KPG gets loan to turn “world’s ugliest building” into sleek office property
Developer plans complete renovation of former Salvation Army building
By: Keith Larsen
KPG Funds’ Rod Kritsberg and a photo illustration of the old (left) and new (right) buildings at 132 West 14th Street (KPG Funds, Getty Images)
The most unsightly building in Greenwich Village, if not the world, is getting a facelift.
KPG Funds scored $34.5 million in financing from Thorofare to convert the moribund, seven-story structure at 132 West 14th Street into a modern Class A office and retail building, according to KPG.
“We are tearing up everything from the bottom up,” said Rod Kritsberg, co-founder of KPG Funds. “Right now it’s probably the world’s ugliest building.”
KPG signed a 99-year ground lease with the Salvation Army, which owns but no longer uses the property, in August 2021 for $22.1 million, according to records.
The lease is relatively cheap because the renovation costs are not. The entire project will cost about $55 million, according to Kritsberg. It will require demolition of the front and back facades along with new steel structures.
The facade was initially cast iron, similar to buildings in Soho, but at some point the building’s owner “cheaped out” and put a concrete facade over it, Kritsberg said. The revamped building, which KPG has dubbed Le’ Galeries, will have a sleek, glass front.

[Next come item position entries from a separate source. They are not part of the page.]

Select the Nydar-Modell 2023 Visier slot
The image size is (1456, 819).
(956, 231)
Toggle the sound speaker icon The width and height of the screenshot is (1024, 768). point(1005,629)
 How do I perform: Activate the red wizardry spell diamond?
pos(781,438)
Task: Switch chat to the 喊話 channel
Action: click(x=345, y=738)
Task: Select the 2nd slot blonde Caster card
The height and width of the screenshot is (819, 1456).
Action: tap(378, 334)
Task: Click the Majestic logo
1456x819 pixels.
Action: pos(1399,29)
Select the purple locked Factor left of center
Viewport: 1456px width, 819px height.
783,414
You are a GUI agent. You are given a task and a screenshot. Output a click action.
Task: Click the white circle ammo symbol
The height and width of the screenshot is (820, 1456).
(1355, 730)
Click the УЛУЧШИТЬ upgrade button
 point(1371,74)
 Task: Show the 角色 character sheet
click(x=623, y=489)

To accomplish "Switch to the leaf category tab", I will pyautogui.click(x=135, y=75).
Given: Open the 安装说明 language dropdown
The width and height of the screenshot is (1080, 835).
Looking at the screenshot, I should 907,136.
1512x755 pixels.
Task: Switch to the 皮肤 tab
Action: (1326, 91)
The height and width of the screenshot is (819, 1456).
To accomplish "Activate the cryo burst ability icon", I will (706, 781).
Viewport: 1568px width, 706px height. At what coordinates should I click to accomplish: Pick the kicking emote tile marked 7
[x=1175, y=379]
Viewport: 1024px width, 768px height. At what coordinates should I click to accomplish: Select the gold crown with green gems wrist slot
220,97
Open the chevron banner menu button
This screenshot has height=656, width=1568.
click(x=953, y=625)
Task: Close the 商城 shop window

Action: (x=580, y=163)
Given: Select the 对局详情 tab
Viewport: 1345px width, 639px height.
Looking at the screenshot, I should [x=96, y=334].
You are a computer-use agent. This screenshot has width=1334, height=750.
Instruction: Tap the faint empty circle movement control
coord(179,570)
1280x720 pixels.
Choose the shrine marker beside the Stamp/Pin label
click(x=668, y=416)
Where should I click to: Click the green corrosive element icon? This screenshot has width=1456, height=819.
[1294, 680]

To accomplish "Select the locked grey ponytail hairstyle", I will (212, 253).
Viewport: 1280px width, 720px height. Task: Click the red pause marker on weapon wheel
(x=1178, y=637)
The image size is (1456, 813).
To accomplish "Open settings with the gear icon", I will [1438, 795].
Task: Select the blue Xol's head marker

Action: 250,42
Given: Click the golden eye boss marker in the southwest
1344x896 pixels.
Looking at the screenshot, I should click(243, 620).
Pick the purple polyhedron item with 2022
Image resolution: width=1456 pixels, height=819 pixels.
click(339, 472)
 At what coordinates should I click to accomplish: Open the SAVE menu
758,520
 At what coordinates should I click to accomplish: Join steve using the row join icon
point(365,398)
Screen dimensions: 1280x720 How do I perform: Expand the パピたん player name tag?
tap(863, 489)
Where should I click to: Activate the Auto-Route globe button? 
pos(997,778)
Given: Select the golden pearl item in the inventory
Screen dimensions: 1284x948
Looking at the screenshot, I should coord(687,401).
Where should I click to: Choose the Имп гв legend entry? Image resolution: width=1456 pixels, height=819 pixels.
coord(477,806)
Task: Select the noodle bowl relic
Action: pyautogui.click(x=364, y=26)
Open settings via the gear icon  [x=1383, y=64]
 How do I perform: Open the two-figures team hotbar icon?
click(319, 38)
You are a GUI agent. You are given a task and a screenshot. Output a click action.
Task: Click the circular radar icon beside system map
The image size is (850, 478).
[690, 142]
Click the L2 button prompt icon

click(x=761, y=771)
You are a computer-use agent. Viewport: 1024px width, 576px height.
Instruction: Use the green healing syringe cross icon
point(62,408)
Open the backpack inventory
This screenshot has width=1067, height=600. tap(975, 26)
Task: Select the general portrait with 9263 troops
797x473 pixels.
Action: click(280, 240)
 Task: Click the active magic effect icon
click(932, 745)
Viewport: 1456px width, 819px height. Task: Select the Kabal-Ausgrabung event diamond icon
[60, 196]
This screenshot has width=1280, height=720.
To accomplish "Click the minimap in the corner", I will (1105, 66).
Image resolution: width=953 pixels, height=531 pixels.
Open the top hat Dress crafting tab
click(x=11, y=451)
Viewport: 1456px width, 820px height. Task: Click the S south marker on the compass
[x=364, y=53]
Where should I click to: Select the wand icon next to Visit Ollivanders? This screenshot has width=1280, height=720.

Unlike some nearby buildings, 132 West 14th Street is not landmarked. This allows KPG to begin renovating without getting approval from the Landmarks Preservation Commission, a cumbersome process.
KPG is also planning to expand the ceiling height of the top two floors by 15 feet and add a roof deck. Asking rents are expected to be north of $90 per square foot.
The firm has tapped Marvel Architects for the project. JLL’s Aaron Niedermayer arranged the financing.
KPG is making an intriguing bet on the New York City office market. The developer, led by Gregory Kraut and Kritsberg, is converting aging Class B and Class C buildings into high-end boutique office buildings. It is focused on trendy areas such as Soho, Tribeca or Greenwich Village where high-end office supply is limited.
Kritsberg said that all but one of its buildings are 100 percent leased.
The market’s future, however, remains a question mark. The vacancy rate in Manhattan for the second quarter was 17.2 percent, according to Colliers. A recent report by NYU and Columbia University researchers said that by 2029, the city’s office stock will fall in value by 28 percent, or $49 billion, largely because of remote work.
Prices on some Midtown office buildings have dropped significantly. Blackstone and RFR recently sold a 40-story office building at 1330 Sixth Avenue for $320 million, 20 percent below the $400 million that RFR paid for it in 2010.